* _TASK DESCRIPTION_:
Which lines come from the start of the records through the line that holds "Image resolution: width=640"? Write them out word for word.
*** SOURCE RECORDS ***
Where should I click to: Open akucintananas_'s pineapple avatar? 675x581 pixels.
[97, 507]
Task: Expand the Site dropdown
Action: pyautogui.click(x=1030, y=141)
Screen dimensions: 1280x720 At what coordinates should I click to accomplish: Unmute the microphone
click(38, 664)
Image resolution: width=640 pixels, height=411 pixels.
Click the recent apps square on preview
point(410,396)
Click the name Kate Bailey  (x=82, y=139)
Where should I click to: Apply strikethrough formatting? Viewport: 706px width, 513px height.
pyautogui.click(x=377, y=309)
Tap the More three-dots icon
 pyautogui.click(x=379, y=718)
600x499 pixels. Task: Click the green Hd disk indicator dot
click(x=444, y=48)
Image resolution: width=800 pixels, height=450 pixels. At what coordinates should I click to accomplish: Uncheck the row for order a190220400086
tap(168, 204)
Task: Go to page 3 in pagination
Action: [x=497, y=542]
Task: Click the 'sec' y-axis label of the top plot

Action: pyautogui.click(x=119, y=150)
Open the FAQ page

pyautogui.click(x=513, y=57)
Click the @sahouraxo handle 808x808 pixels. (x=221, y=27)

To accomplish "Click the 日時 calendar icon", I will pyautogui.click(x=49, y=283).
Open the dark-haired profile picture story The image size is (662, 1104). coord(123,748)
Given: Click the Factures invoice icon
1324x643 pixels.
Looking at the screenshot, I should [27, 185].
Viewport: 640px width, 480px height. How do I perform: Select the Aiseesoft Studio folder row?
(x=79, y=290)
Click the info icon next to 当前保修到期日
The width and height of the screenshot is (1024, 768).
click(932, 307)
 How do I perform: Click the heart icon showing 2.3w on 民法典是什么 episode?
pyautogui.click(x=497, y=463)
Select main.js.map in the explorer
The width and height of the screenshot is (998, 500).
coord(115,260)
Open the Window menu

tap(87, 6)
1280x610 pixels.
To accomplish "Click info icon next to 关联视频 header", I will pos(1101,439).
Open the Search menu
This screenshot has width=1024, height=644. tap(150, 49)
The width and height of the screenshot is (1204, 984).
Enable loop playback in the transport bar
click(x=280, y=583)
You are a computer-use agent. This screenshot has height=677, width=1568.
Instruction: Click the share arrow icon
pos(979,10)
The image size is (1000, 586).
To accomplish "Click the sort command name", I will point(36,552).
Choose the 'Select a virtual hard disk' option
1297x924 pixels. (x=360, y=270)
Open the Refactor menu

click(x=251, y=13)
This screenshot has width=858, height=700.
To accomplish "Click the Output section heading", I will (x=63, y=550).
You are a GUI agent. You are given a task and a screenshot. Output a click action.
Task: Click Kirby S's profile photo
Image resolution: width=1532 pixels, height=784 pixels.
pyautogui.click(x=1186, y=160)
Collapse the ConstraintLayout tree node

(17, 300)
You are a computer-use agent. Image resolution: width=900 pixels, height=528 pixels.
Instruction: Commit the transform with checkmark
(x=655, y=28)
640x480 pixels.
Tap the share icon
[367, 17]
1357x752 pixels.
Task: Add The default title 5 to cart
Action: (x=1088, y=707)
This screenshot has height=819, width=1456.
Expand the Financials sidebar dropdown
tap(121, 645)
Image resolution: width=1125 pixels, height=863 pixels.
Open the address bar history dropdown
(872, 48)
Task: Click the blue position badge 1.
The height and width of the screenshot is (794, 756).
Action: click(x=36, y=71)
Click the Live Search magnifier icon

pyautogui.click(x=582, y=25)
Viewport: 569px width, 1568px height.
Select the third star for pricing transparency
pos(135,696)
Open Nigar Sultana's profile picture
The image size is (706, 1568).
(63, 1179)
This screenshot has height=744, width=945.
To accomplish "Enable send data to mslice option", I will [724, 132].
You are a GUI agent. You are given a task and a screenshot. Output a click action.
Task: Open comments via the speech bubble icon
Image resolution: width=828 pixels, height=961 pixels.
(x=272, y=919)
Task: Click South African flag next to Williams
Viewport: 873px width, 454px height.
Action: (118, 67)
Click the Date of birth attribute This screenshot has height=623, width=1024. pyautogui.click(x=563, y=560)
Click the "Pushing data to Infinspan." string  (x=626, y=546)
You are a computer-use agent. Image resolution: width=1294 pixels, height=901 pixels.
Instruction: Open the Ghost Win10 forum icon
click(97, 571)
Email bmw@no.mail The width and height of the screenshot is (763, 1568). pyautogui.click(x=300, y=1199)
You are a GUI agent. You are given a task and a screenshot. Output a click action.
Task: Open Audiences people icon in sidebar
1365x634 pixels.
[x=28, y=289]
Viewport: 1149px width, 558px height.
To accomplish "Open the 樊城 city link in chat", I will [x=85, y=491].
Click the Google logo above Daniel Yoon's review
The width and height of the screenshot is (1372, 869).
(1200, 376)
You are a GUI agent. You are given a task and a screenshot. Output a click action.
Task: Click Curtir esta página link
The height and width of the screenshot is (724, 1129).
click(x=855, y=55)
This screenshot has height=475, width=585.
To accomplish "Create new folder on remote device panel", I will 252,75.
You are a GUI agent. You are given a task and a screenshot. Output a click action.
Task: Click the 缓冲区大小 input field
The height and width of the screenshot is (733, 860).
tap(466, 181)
*** End of SOURCE RECORDS ***
* _COMPLETED TASK_:
Where should I click to: Open akucintananas_'s pineapple avatar? 675x581 pixels.
[97, 507]
Task: Expand the Site dropdown
Action: pyautogui.click(x=1030, y=141)
Screen dimensions: 1280x720 At what coordinates should I click to accomplish: Unmute the microphone
click(38, 664)
Image resolution: width=640 pixels, height=411 pixels.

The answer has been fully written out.